Police fear that even more newly issued passports were simply placed into the wrong envelopes by passport producer Thales, which is already under criticism for lengthy delays in its passport production. There’s been a flood of new passport requests in Norway this spring after Corona travel restrictions were eased. There’s also a backlog of passport renewals plus thousands of new citizens who finally won the right to dual citizenship in 2019 and have also been applying for Norwegian passports.
Norway’s police directorate is responsible for passport issuance and quickly determined that the error occurred at Thales, which did not respond to NRK’s request for comment. “This happens now and then,” Bjørn-Eirik Vandvik of the police directorate told NRK, “but seldom.” It remained unclear how many passports have been sent to the wrong recipients, with all the security concerns that entails.

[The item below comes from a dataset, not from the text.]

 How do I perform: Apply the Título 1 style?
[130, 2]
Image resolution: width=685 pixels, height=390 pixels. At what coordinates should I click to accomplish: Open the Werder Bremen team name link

“There’s clearly a need for a review and better routines for the delivery of passports,” Lars-Henrik Gundersen of Norway’s center for information security (Norsis) told NRK. “It’s serious when a public agency like the police sends personal information to the wrong recipient.” Such information, especially recipients’ personnummer (the equivalent of a US Social Security number), can be used, for example, to open bank accounts, borrow money or register a mobil phone subscription.